**WHAT YOU SHOULD DO:** Can you extend the commentary below on Jesus' inaugural sermon and ethnic justice, picking up after its last sentence?

**DOCUMENT SEGMENT:**
◇ ◇ ◇ ◇ ◇ ◇ ◇

These stories upset the Jewish listeners, and they try to kill him:

All the people in the synagogue were furious when they heard this. They got up, drove him out of the town, and took him to the brow of the hill on which the town was built, in order to throw him off the cliff. But he walked right through the crowd and went on his way. (Luke 4:28-30)

To imply that God’s story of salvation might possibly include their ethnic enemies may have felt like pouring salt into an open, bleeding wound for these oppressed people. To then be told to love their enemies, who most certainly included Roman soldiers and Samaritans, probably felt inconceivable. And yet this seems to also be part of Jesus’ inaugural sermon.

Jesus’ kingdom message seems to simultaneously include freedom for the oppressed and the inclusion of the ethnic enemy, the oppressor. Indeed, later he welcomes and heals Roman centurions, despised tax collectors, and those who represented ethnic enemies such as the Samaritans and Greeks. What kind of justice is this?

PROPHETIC, RESTORATIVE ETHNIC JUSTICE

The Jewish listeners, who were deeply rooted in oral tradition, would have known the next part of Isaiah 61: after “to proclaim the year of the LORD’s favor” is “and the day of vengeance of our God” (Isaiah 61:2).

◇ ◇ ◇ ◇ ◇ ◇ ◇

**RAW DATA:**

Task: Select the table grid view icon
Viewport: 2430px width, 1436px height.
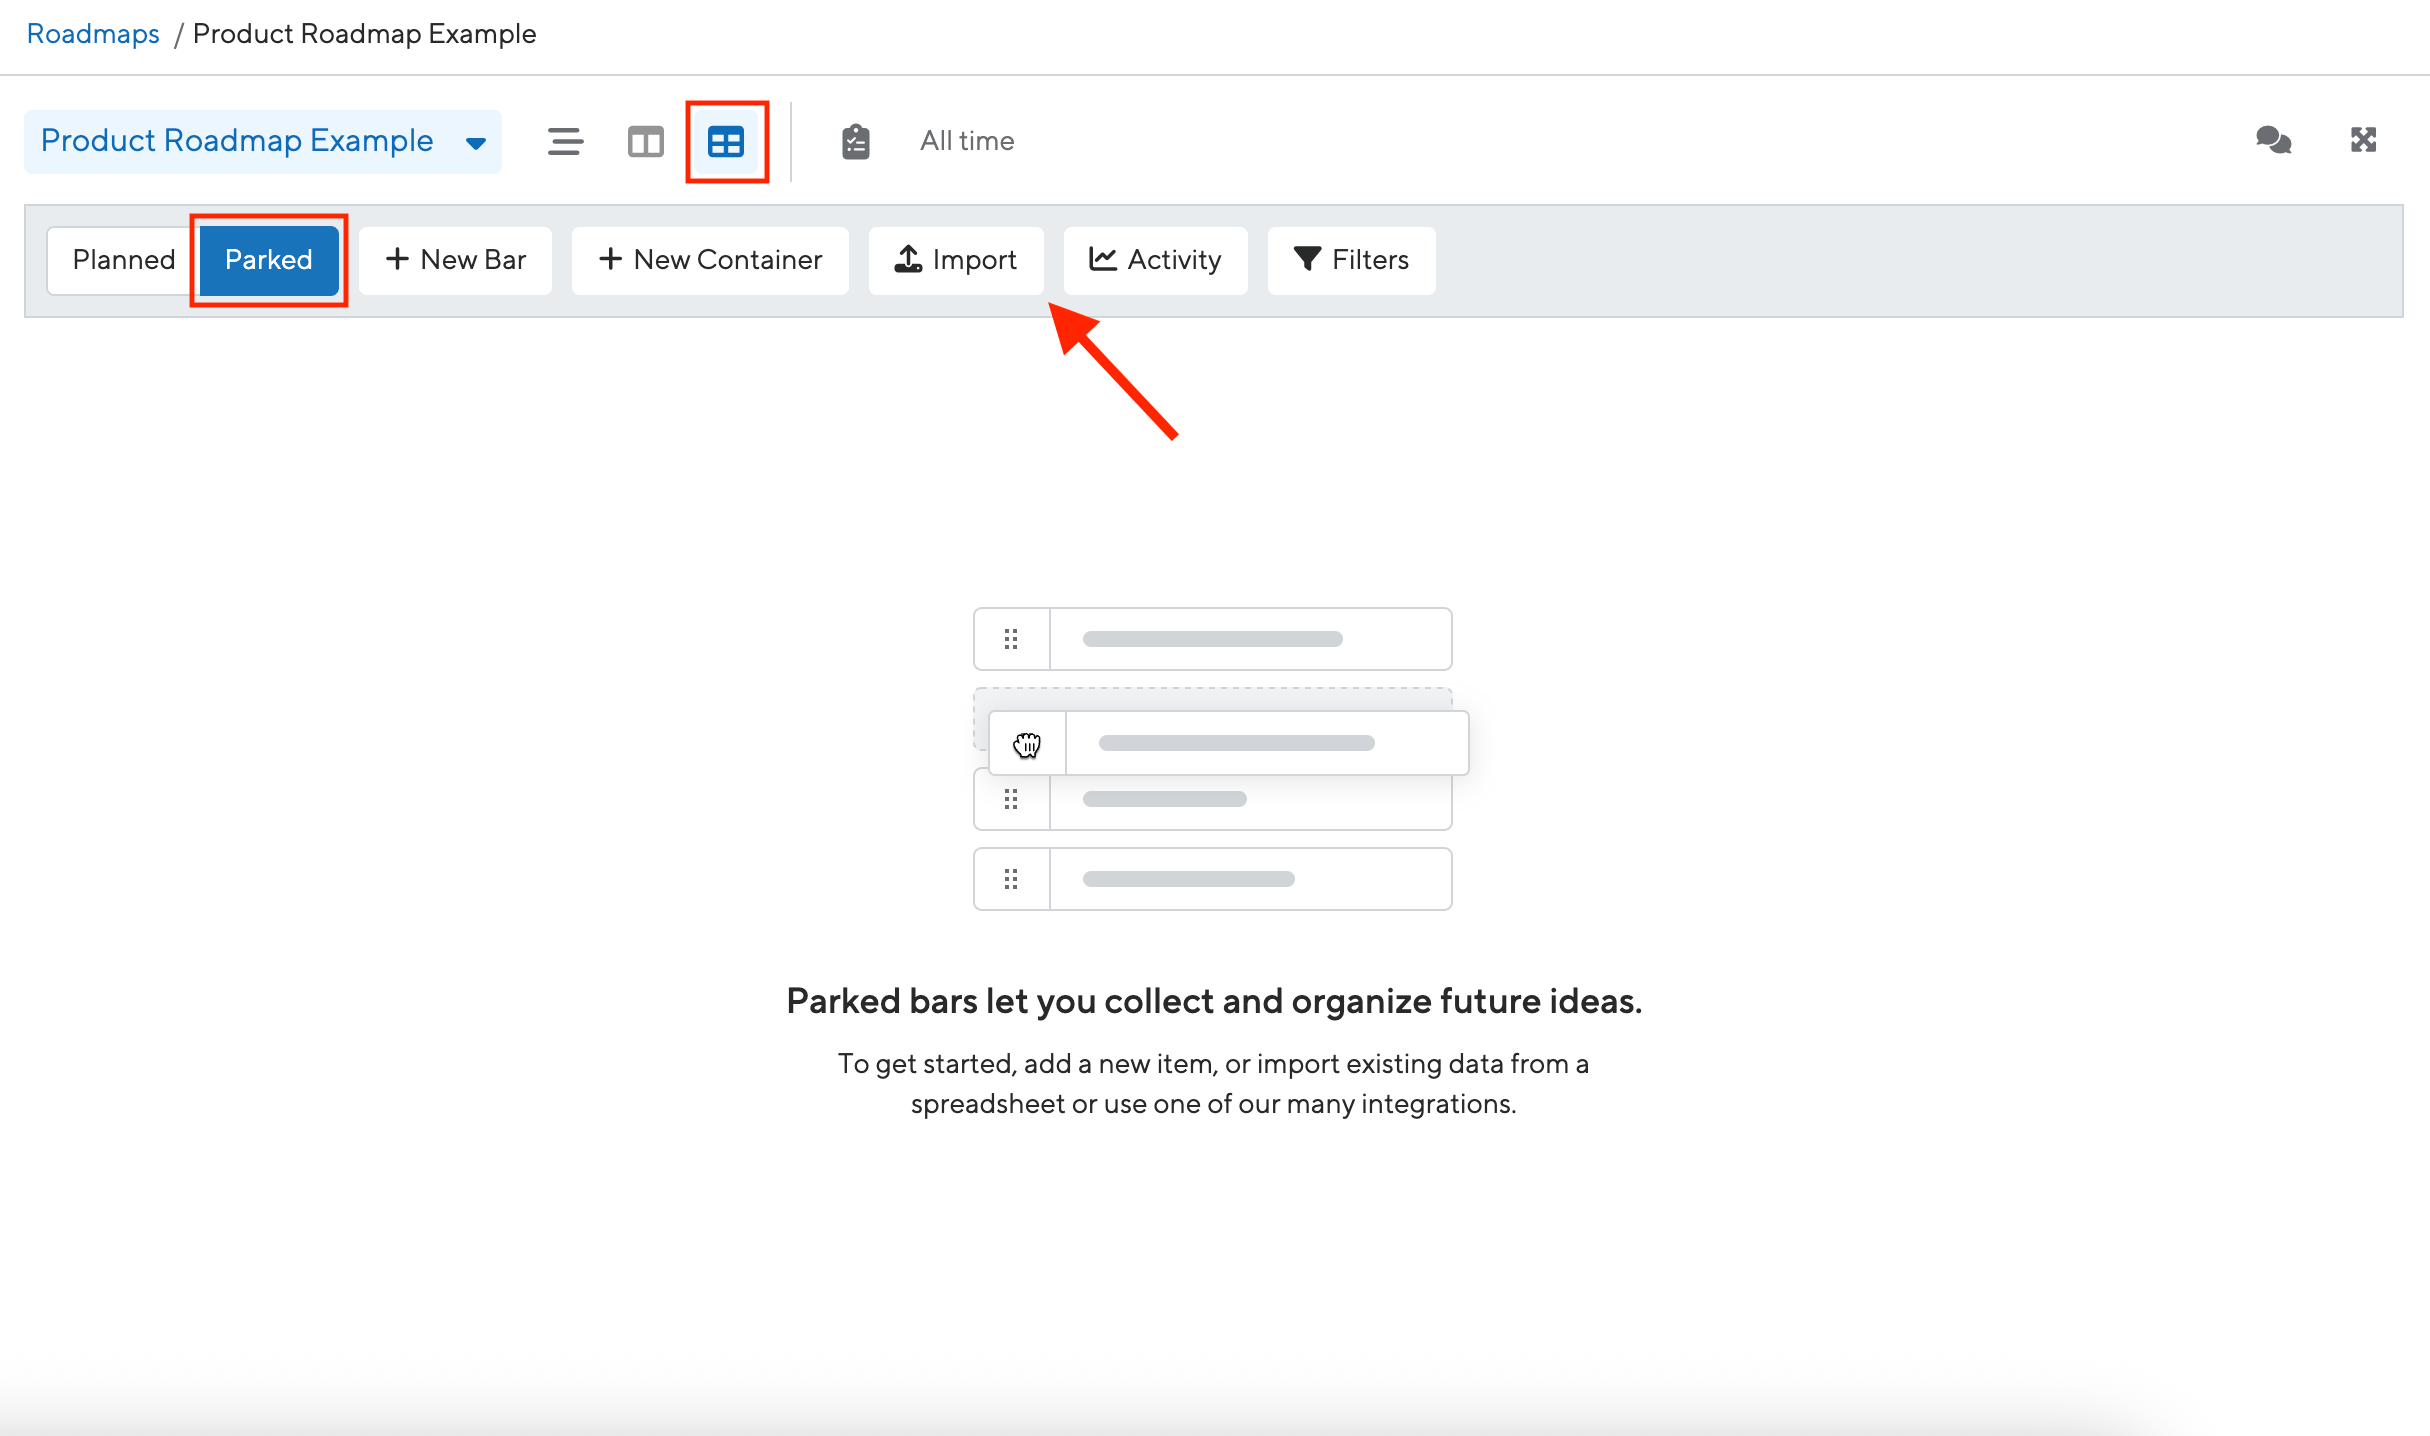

◇ ◇ ◇ ◇ ◇ ◇ ◇

**FINAL ANSWER:**
Vengeance may have sounded sweet to the Jews. But I don’t think that retributive justice fully encompasses what Jesus is declaring.

In the days following the Rwandan 1994 genocide, the country lacked the courts, jails, and resources to pursue procedural and retributive justice for everyone who had committed crimes. They instead turned to restorative justice, restoring relationships between perpetrators and victims, in hopes of stopping the cycles of ethnic cleansing that had plagued Rwanda’s history.

In Luke 19, Jesus chooses to dine with Zacchaeus, who is a chief tax collector and thus gained much by collecting highly inflated taxes from his own countrymen on behalf of Rome. He is considered a traitor by his people, who mutter against Jesus’ choice to visit his house. Zacchaeus’ response to Jesus is astounding: “Here and now I give half of my possessions to the poor, and if I have cheated anybody out of anything, I will pay back four times the amount” (Luke 19:8). Zacchaeus has a real change of heart as a result of his encounter with Jesus, and he seeks both to distribute his wealth to the poor and also do right by those he wronged by quadrupling the amount he cheated out of them. It’s extraordinary and costly.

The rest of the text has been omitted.